4.7.3. Real-Time PCR
Real time PCR was used to analyse gene-expression changes on RNA levels for SOD1 and SOD2 and Glutathione Peroxidase 3 (GPx3). Gene expression levels were normalised against the expression of GAPDH. 50 ng cDNA were used as template, together with 1× SYBR
® Green JumpStart™ Taq ReadyMix™ in 25 μL reactions with 0.2 μM primers (
Table 1) and 1× ROX passive reference dye was added. PCR conditions were: an initial denaturation step of 94 °C for 6 min, followed by 30 cycles of 94 °C for 15 s, 60 °C for 45 s and 72 °C for 45 s. Melting curves were analysed between 60 °C and 95 °C with readings taken at every 1 °C on a StepOnePlus
TM real-time PCR system (Applied Biosystems, Warrington, UK).
4.8. Statistical Analysis
Graphs were generated and statistical analyses performed using Sigma Plot 13.0 (Systat Software Inc., San Jose, CA, USA) and GraphPad Prism 8.0. 1 (GraphPad Software Inc., La Jolla, CA, USA) and normality tested (Shapiro–Wilk test). Significance levels for multiple samples were calculated using a general linear test (two-way ANOVA) using the two different cell types and the different treatment conditions as factors without interactions between both factors.
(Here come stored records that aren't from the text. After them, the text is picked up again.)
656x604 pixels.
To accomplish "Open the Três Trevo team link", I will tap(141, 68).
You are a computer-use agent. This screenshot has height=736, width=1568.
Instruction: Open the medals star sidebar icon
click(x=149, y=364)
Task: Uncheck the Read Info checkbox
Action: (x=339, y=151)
For the post-hoc test, Holm–Sidak for multiple pairwise comparisons was performed. Two samples (MRC-5 and hTERT overexpressing cells) at the same time point or the same concentration were compared using an unpaired Student’s t-test significance levels were determined as: * p-values ≤ 0.05, ** p-values ≤ 0.01, *** p-values ≤ 0.001.